Claimant lawyers should be subject to ‘more regulation’ to ensure pre-action libel letters to journalists and authors contain ‘a greater degree of accuracy and fairness’, a lawyer for a leading publisher has told parliament.

Thomas Jarvis, legal director at HarperCollins - which published two books at the centre of allegations about strategic lawsuits against public participation (SLAPPs) – said lawyers representing clients ‘seeking to stymie debate’ need to be ‘more objective’ when communicating with defendants.

Jarvis told the House of Lords’ Communications and Digital Committee that the language of letters before action could lead to ‘a potential fettering of public discussion’. He added: ‘I think there needs to be more regulation, that you have a greater responsibility – that, if you are seeking to stymie debate, it is done in a way that [has] an absolute requirement for more accuracy in what is being said and is said in a slightly more objective manner.’

HarperCollins has recently faced two high-profile libel cases, over investigative reporter Catherine Belton’s book Putin’s People and another in relation to Financial Times journalist Tom Burgis’ book Kleptopia. The government has since launched a consultation on potential anti-SLAPP reforms and the Solicitors Regulation Authority has issued guidance which says lawyers ‘must ensure that proceedings are pursued properly’. 

Tom Burgis, Arabella Pike and Caroline Kean outside the Royal Courts of Justice

Tom Burgis, Arabella Pike and Caroline Kean outside the RCJ

Source: Sam Tobin

Gill Phillips, legal director at Guardian News and Media, publisher of the Guardian and the Observer – welcomed the updated guidance as a ‘big step forward’, telling the committee that she had previously considered complaining to the SRA about some pre-action letters but decided that ‘life’s too short’.

She added: ‘The legal proceedings in court are just the tip of the iceberg. There is masses that goes on that you never see that is behind the scenes and some of that could be addressed through the SRA now.’

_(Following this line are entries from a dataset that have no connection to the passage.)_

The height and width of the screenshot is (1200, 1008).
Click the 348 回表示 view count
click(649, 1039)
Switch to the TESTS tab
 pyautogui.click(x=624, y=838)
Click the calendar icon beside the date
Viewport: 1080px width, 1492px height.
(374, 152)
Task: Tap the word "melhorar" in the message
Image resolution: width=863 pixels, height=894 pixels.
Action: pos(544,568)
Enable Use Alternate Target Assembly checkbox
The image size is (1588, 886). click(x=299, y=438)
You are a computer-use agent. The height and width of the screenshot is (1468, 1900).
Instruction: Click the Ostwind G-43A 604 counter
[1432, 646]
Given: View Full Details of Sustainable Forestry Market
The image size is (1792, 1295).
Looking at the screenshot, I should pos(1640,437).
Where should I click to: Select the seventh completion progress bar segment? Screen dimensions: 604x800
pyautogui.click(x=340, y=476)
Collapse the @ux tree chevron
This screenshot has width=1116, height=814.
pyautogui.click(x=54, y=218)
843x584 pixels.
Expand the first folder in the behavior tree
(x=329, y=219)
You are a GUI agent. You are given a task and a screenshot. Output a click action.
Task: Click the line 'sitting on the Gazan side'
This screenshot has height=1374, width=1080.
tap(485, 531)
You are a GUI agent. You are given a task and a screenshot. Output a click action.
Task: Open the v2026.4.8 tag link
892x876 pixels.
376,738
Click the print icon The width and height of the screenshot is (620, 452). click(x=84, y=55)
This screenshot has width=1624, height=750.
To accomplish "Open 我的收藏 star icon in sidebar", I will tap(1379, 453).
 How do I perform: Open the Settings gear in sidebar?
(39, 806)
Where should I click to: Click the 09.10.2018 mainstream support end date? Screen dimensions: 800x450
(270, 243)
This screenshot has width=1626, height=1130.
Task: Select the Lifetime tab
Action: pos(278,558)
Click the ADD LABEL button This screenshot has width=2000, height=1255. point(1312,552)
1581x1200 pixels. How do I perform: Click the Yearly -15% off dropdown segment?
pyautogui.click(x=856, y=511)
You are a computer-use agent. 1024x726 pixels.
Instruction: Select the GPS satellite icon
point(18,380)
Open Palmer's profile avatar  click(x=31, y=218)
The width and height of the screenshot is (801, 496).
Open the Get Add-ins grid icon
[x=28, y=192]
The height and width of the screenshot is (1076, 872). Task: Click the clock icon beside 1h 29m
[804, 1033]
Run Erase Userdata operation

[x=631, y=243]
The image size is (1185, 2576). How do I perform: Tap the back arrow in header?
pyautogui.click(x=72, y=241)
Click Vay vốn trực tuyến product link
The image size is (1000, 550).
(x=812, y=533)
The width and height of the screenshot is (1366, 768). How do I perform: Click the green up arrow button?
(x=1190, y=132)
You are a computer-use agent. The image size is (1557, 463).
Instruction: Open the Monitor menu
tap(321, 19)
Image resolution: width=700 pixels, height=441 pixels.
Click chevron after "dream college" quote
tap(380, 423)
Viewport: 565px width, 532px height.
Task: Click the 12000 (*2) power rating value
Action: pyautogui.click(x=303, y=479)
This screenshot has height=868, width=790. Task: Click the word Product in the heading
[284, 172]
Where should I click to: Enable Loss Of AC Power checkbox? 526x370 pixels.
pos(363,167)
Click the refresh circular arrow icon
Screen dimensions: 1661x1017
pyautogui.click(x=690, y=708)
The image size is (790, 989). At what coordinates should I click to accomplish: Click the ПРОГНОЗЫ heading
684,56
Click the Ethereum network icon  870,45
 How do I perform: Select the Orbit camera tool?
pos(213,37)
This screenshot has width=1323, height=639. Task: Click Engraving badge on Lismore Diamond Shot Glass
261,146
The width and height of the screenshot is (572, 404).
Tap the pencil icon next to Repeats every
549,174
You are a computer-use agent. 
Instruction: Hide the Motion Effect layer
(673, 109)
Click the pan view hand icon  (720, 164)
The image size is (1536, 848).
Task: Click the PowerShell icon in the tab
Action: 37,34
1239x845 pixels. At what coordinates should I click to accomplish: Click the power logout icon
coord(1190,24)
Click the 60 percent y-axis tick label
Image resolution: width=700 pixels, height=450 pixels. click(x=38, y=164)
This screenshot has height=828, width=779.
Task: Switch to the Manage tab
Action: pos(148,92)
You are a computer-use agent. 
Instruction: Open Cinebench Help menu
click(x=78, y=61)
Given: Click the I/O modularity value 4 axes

Caroline Kean, a partner at media firm Wiggin who represented both Belton and Burgis, noted that lawyers are officers of the court, saying: ‘We do not have to test whether the words are true, what your client has told you is true.

‘But I do think that on some of these cases, where the claimant lawyers are highly intelligent experts in their fields, they must be advising some of these SLAPPs claimants that they do not have a good claim and I do think that if you think that the claim is not good you should not be presenting it as though you think it is good.’

She also called for a ‘guillotine’ on libel claims involving public interest works so they can be dealt with at an early stage. Judges should have ‘the ability to say that “this is a matter of such importance that, I’m sorry, it does not matter if you got it wrong, we have to have the ability to debate it”,’ she said. 

‘Obviously, the person who feels that they are wrong should have a right of reply and that should be published fairly, but you should not be requiring the author to … “adopt it”,’ she added.